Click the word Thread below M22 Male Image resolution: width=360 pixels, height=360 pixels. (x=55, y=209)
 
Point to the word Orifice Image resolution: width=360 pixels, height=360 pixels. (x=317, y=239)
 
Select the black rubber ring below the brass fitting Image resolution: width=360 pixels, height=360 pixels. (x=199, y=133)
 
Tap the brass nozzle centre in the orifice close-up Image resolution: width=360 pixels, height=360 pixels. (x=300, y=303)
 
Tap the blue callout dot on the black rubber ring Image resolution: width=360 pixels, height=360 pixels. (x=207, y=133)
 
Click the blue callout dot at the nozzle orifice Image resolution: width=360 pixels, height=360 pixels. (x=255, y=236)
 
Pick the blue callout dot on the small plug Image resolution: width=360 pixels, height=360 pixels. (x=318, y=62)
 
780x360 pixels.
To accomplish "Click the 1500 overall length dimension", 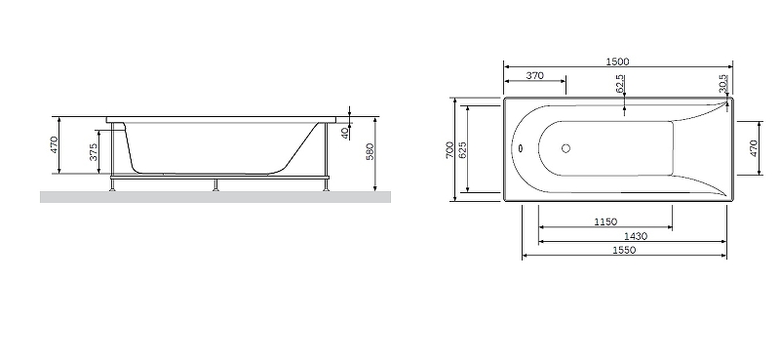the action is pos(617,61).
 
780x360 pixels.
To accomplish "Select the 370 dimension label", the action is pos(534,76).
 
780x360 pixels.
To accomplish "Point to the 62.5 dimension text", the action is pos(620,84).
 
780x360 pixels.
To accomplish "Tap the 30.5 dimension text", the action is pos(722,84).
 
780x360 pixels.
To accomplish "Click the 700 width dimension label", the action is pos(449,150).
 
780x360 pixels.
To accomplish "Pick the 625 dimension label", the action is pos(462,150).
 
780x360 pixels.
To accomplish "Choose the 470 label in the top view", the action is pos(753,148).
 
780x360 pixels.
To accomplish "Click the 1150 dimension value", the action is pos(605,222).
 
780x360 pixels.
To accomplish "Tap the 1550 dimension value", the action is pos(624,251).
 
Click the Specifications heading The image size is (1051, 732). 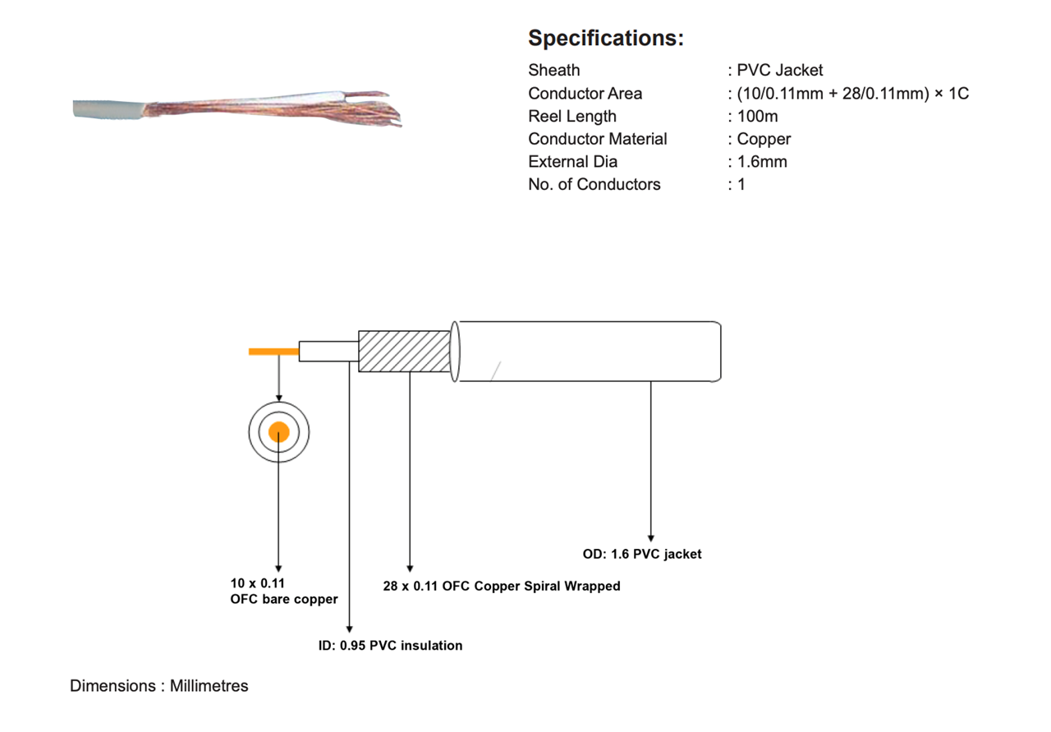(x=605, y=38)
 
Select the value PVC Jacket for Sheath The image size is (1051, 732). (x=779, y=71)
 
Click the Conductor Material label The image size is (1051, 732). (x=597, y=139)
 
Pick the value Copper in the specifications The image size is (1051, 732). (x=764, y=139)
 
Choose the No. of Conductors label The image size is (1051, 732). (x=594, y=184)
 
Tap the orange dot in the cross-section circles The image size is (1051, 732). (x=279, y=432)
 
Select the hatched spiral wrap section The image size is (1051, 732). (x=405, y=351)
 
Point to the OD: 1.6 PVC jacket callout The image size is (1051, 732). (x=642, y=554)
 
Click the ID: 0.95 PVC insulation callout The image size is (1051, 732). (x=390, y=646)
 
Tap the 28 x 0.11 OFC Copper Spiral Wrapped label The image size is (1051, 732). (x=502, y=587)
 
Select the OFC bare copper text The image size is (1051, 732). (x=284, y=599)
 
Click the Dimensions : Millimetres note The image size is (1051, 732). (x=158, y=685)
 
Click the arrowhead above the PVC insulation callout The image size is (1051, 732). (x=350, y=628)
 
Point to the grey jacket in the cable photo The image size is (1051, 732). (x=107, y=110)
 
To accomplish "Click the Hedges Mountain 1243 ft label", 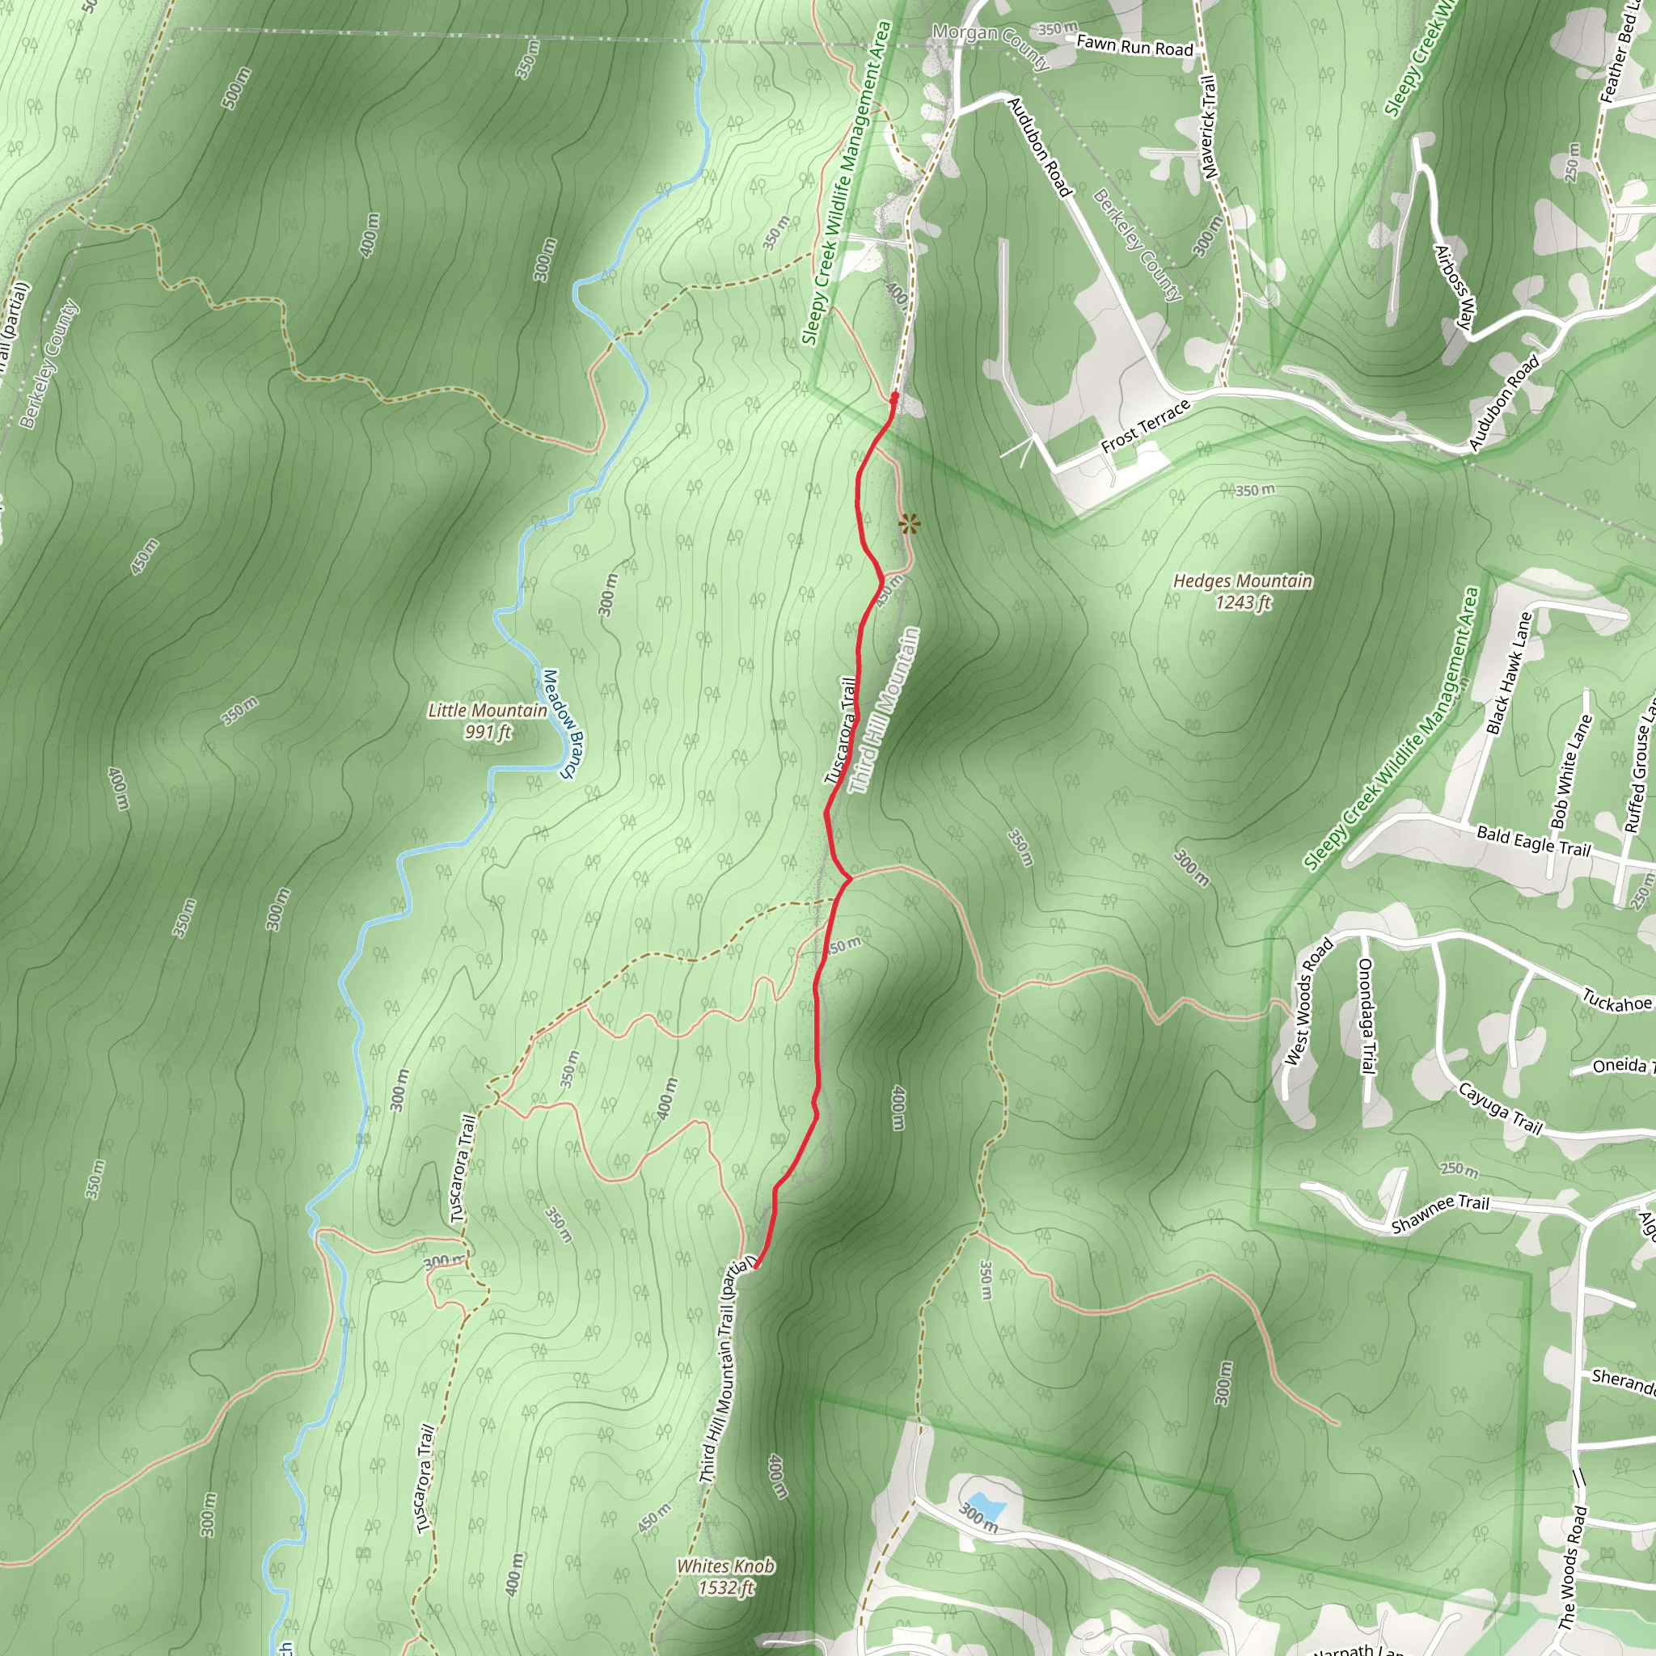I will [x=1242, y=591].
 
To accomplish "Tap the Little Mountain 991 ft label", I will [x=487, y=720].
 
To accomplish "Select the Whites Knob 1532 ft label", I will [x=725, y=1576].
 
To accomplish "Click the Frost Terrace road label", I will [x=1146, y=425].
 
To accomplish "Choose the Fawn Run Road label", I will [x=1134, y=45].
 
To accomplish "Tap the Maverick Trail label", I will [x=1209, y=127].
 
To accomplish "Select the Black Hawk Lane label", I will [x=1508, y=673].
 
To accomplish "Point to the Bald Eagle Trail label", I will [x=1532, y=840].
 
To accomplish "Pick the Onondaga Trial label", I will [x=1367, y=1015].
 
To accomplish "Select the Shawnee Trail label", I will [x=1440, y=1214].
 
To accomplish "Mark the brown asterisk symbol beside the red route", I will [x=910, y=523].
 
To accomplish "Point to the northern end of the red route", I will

= = = = = = =

• Task prompt: Give back only the items from the line containing "Choose the No." through the line containing "Point to the grey", both included, and substitute "annotation" for every "callout". Leave everything else unchanged.

• Task solution:
Choose the No. of Conductors label The image size is (1051, 732). (x=594, y=184)
 
Tap the orange dot in the cross-section circles The image size is (1051, 732). (x=279, y=432)
 
Select the hatched spiral wrap section The image size is (1051, 732). (x=405, y=351)
 
Point to the OD: 1.6 PVC jacket annotation The image size is (1051, 732). (x=642, y=554)
 
Click the ID: 0.95 PVC insulation annotation The image size is (1051, 732). (x=390, y=646)
 
Tap the 28 x 0.11 OFC Copper Spiral Wrapped label The image size is (1051, 732). (x=502, y=587)
 
Select the OFC bare copper text The image size is (1051, 732). (x=284, y=599)
 
Click the Dimensions : Millimetres note The image size is (1051, 732). (x=158, y=685)
 
Click the arrowhead above the PVC insulation annotation The image size is (1051, 732). (x=350, y=628)
 
Point to the grey jacket in the cable photo The image size is (1051, 732). (x=107, y=110)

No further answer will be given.